The Waxman-Markey Climate bill is coming to the floor of the House today. I hope it passes. The vote is later today, and you still have time to call your Representative to encourage a yes vote.

Having said that, the bill is pretty much a disappointment. If you look at the language that was used in the campaign last year, or that was used by climate change experts like Van Jones or Al Gore, in order to be at all effective, climate change legislation would have to
  1. bring down carbon emissions significantly (25-40%) from 1990 levels, which means
  2. pretty much eliminating new coal-plant construction,
  3. offsets would have to be sold at market prices to raise money to pay for
  4. putting more of our eggs into the renewable energy basket.

Because of the combination of the legislative process, the power of the coal and energy lobby and Obama's focus on health care legislation, we're not getting any of this. You can look at this posting by devilstower on Daily Kos today, but the gist of what is about to be passed is

  1. the decline in carbon emissions will be 4% below 1990 levels at best,
  2. "clean coal" (an oxymoron, remember, as none of the technology talked about is much past the theroetical stage) is getting massive subsidies and (as this LA Times article explains) coal will continue to provide the lion's share of the country's energy needs for many years to come,
  3. up to 85% of the offsets will be given, not sold,
  4. Renewable energy standards are weak.

So it's not much. In fact, although Al Gore and Sierra Club (and other big, Beltway-focused environmental organizations) are strongly supporting the current legislations, Friends of the Earth and Greenpeace are opposed to it as too little. Potent quote (h/t Meteor Blades, also on Kos):

There's a simple reason polluting and irresponsible corporations support the Waxman-Markey bill: It showers them with hundreds of billions of dollars, but doesn't require them to reduce pollution fast enough to avoid devastating climate change impacts. Worse, the bill guts the EPA’s preexisting authority to use the Clean Air Act to reduce this pollution.4 That means the bill is actually counterproductive — enacting it into law would be a step backward. What we need from Congress is much stronger legislation that puts us on a path to the clean energy future President Obama talked about during his campaign.

An energy bill written by corporate polluters is not a solution.

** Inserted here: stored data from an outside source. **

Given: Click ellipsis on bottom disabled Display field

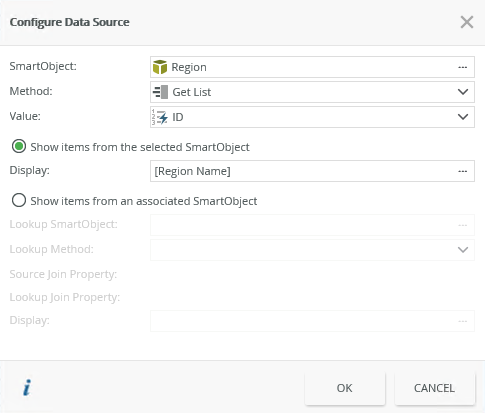Looking at the screenshot, I should [462, 321].
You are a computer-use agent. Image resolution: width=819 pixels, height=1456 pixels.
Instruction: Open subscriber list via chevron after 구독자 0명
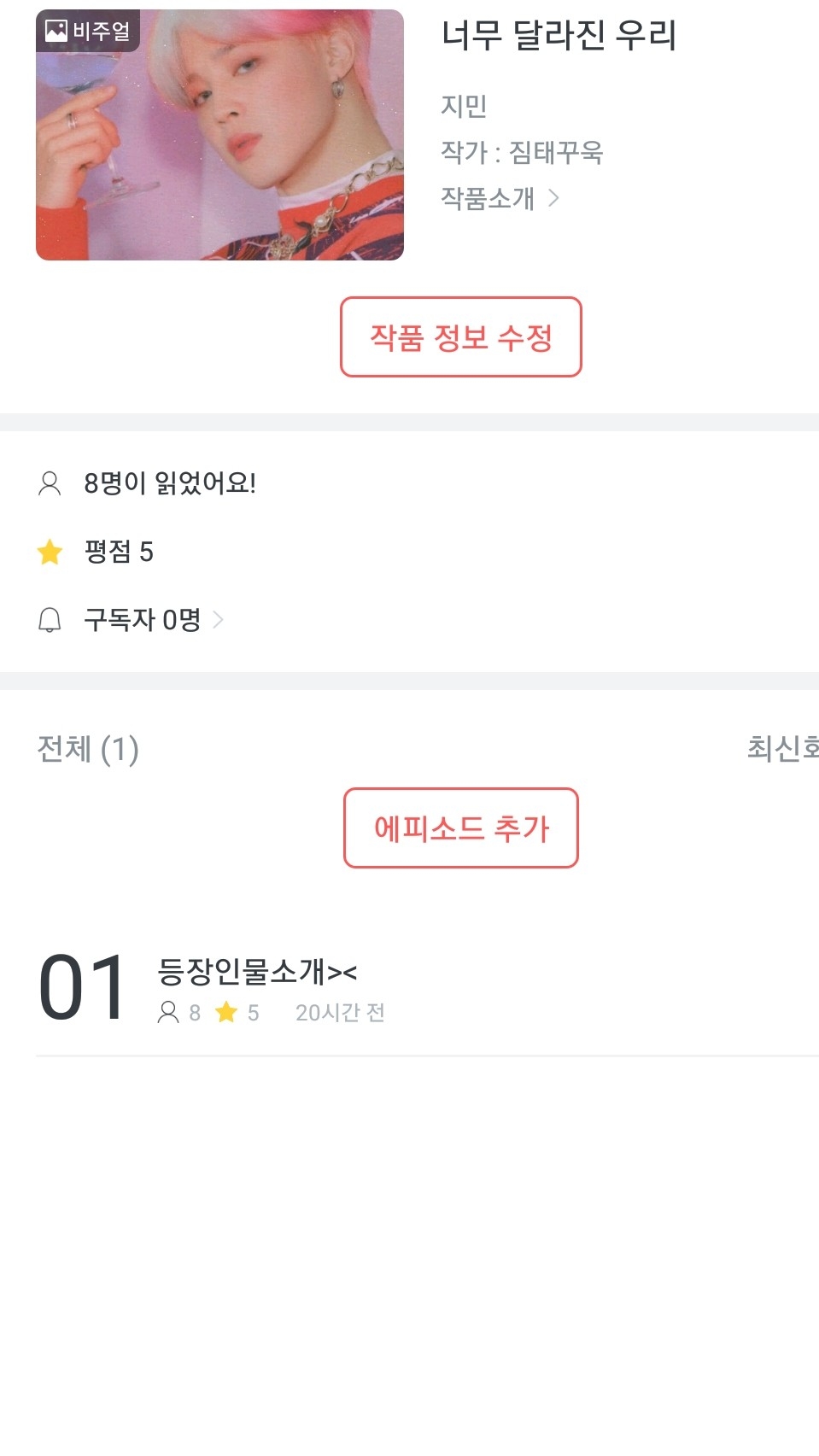point(218,619)
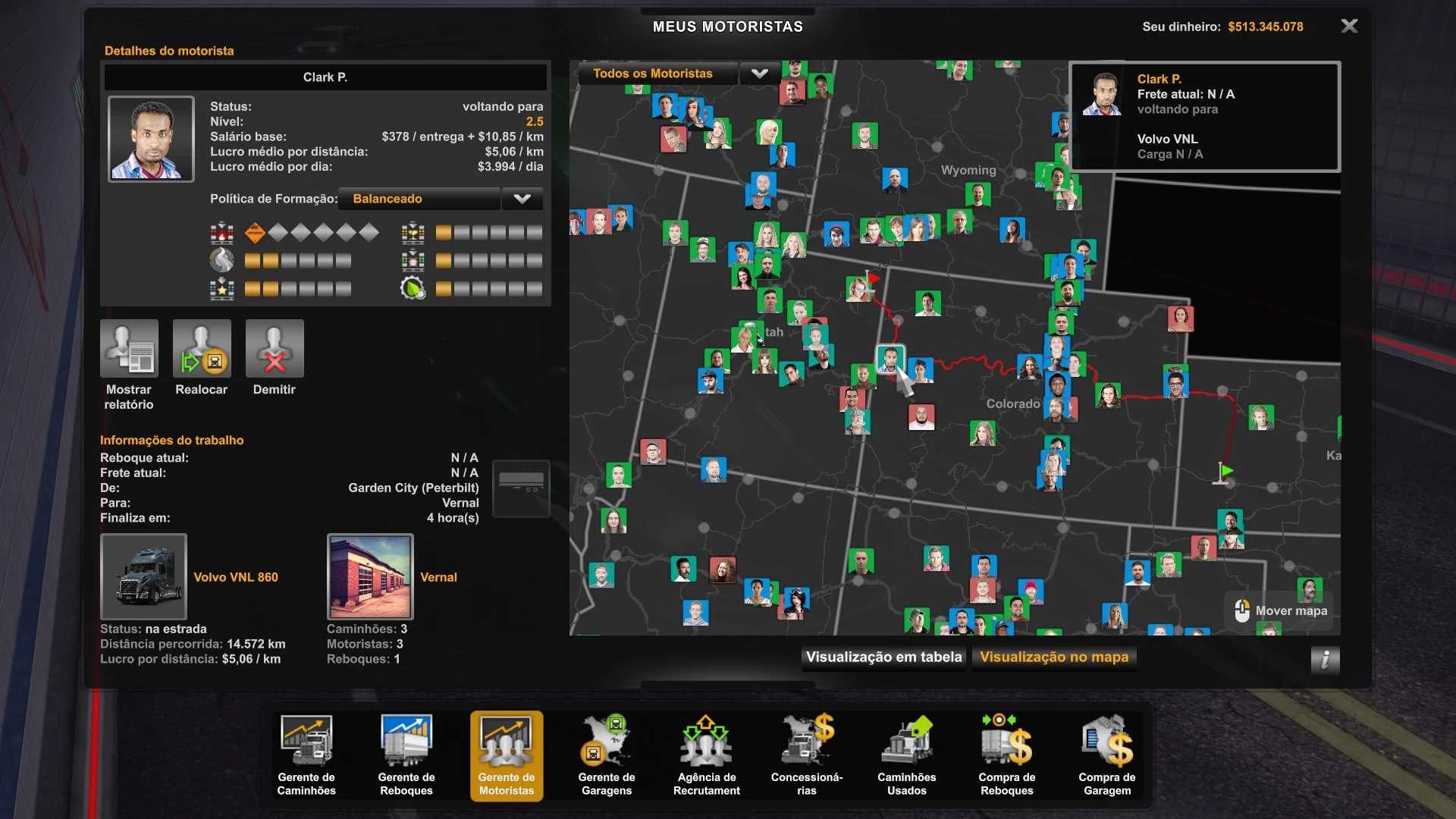
Task: Click the info button below map
Action: click(x=1325, y=660)
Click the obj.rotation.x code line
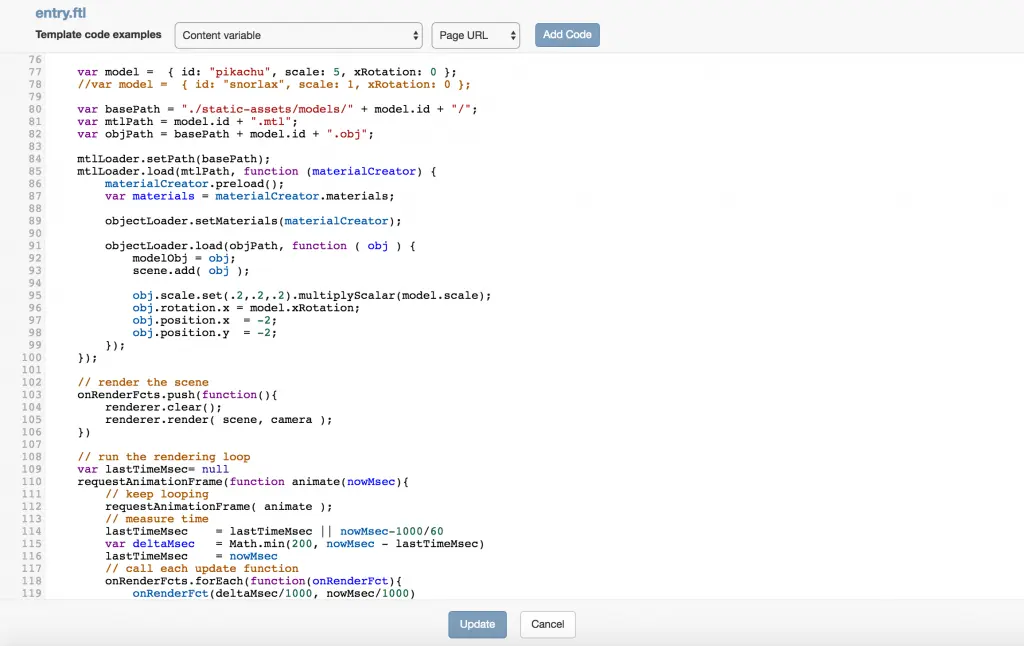Screen dimensions: 1024x646 (245, 308)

The same Kos diary also links to Chris Bowers, who stresses that without lines in the sand, either from Obama or from progressives in Congress, all the compromises on climate legislation will be to the Right:
Without a hardline group of progressives willing to join with Republicans and defeat Democratic legislation unless that legislation meets certain progressive criteria, every legislative fight will follow this process of backroom deals with corporate interests resulting in an inexorable right-wing slide. Further, this group of progressives, which I call a Progressive Block (and yes, the "k" is intentional), needs to publicly draw clear lines in the sand long before draft legislation is introduced. Such public announcements allow the netroots and grassroots to help organize around the line in the sand. Otherwise, given the backroom nature of these dealings, there is no way for the progressive activist base to play any meaningful role in the legislative process, and all negotiation power is ceded to corproate lobbyists.
So why am I supporting it? Good question. I guess I think that if this legislation is defeated it will result, not in better legislation, but in no legislation at all for the term of this Congress, and maybe this presidency. We have to establish a baseline of climate change legislation that can then be strengthened later, and not give climate deniers and do-nothings the chance to claim victory. In other words, I agree with Sierra Club et al when they say,
We believe this is one of the most important votes of our time. There are rare moments in American history when the urgency to act is clear, the stakes are high, the costs of inaction are untenable, and the need for courageous leadership is paramount. Now is one of those moments. An opportunity like this may not come again for many years.